1. The present appellant on 5th of November 1947 filed a suit to recover an amount of Rs. 5,000/- against the legal representatives of one Ahsan Ullah, and on 7-11-1047 obtained attachment before judgment of a quantity of sleepers lying at Abdullapur. It appears that this Ahsan Ullah had been doing timber business at Abdullapur but in August 1947 he committed suicide. In the application for attachment before judgment, it was stated by the plaintiff that the property, namely the sleepers, sought to be attached had been abandoned and was likely to bs taken possession of by Government. There is no dispute that the legal representatives of Ahsan Ullah lived at Dehra Dun at all material times. They were represented in the suit but on 13-5-1948 a compromise application was put in whereby the claim was reduced to Rs. 3,000/-.
In the application there was mention of the sleepers attached, and it was stated that these had already been taken possession of by the Custodian of Evacuee Property, but if they became available they would be property from which the decree could be satisfied. The decree drawn up, however, was a simple money decree making no mention of any specific property charged or otherwise liable for the satisfaction of the decree. On 14-6-1948 the present applicant took out execution asking for sale of the attached sleepers, and on 28-6-1948 the Custodian filed an application asking that the attachment should be raised as the property was evacuee property which had vested in him. The executing Court by order made on 14-8-1948 held that the property was evacuee property at the time the attachment was sought to be raised and made an order raising the attachment.
The present applicant then went in appeal to the District Court and by order dated 24-11-1948 the District Judge of Ambala upheld the decision of the trial Court that the legal representatives of Ahsan Ullah must be held to be evacuees under Section 2 (b) (ii) of the East Punjab Evacuees' (Administration of Property) Act, 1947. The appellant now comes in appeal from this order.
2. By reason of Section 8 of the Administration of Evacuee Property Act, 1950, any property in a State which already vested as evacuee property in a Custodian was directed to be deemed to be evacuee property declared as such under the 1950 Act. It is not in dispute before us that if the property was evacuee property under the East Punjab Act of 1947 it has continued as evacuee property under later enactments. Section 2 (b) (ii) of that Act includes within the definition of 'evacuee' a person ordinarily resident in the territories comprised in the Province of the East Punjab, who on account of civil disturbances, or the fear of such disturbances, or the partition of the country (ii) cannot personally occupy or supervise his property or business or watch His interests or enforce his rights.
It is claimed that it was for the Custodian to prove affirmatively all facts necessary to be established under this definition.

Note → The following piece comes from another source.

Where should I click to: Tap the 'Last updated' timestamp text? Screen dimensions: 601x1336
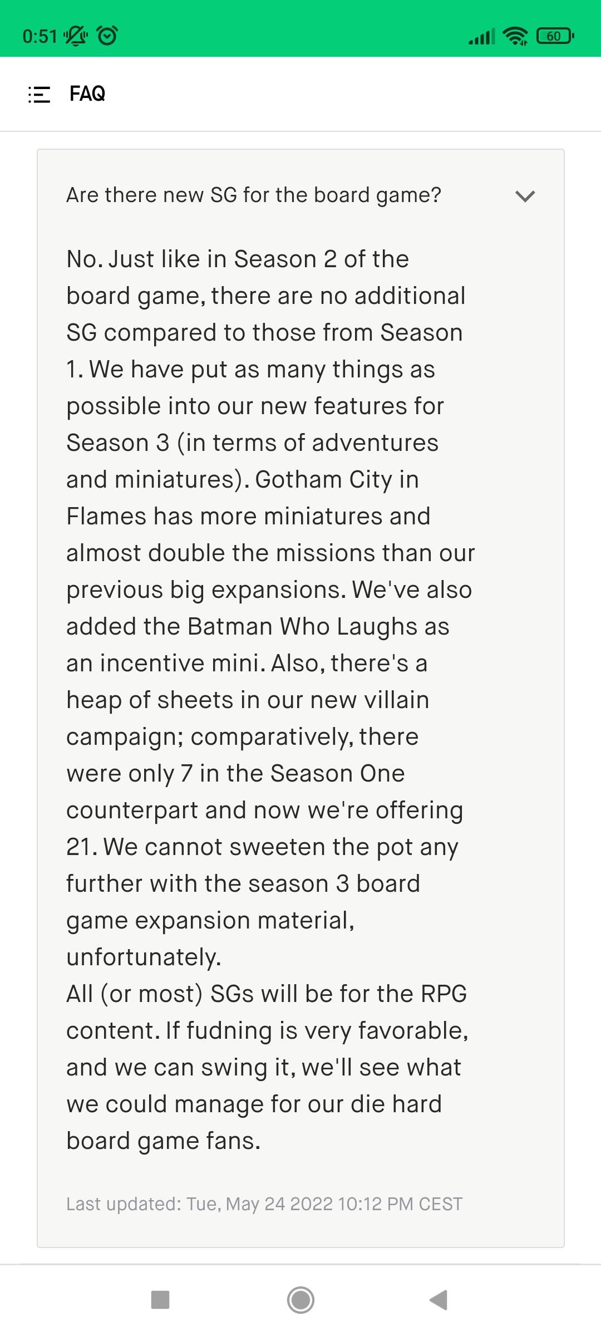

This proposition may be accepted, but it seems clear that there was evidence on the record which justified the two Courts below in coming to the findings of fact to which they came. As already mentioned in the application for attachment before judgment by the present appellant himself the suggestion appeared that the property had been abandoned. There was evidence that the legal representatives of Ahsan Ullah had not been to Abdullapur or to Jagdhri during the pendency of the suit. There was also on the record an application filed on behalf of these legal representatives stating that they were unable to come from Dehra Dun where they were living and asking for the issue of the commission to examine them there. These difficulties in the way of the legal representatives of Ahsan Ullah coming to Abdullapur may fairly be placed as due to the disturbances which followed partition, which disturbances; we are informed, were the reasons for Ahsan Ullah committing suicide.
3., An argument was led that by reason of the attachment the appellant had obtained a substantive right in the property. But this right was liable to become nothing and did become nothing by reason of the provision of the East Punjab Evacuees' (Administration of Property) Act, 1947, which prohibited, or rather exempted from, attachment, distress or sale of Evacuee property in execution of the decree of a Civil or Revenue Court (see Section 8). The appellant by his attachment before judgment did not obtain a vested right to sell this property. All he obtained was an order making the property available for sale in the eventuality that the property might be liable to sale. There is no question in this case of interference with any fundamental right granted by the Constitution of disposal of property. There being evidence to justify the findings that the property was evacuee property and that the property vested in the Custodian he was entitled to have an attachment before judgment set aside, and this is the order he has obtained. It is, of course, open to the appellant to make his claim before the Custodian but with this we are not at present concerned.
4. There is no question of law on which we could interfere in second appeal which is dismissed with costs.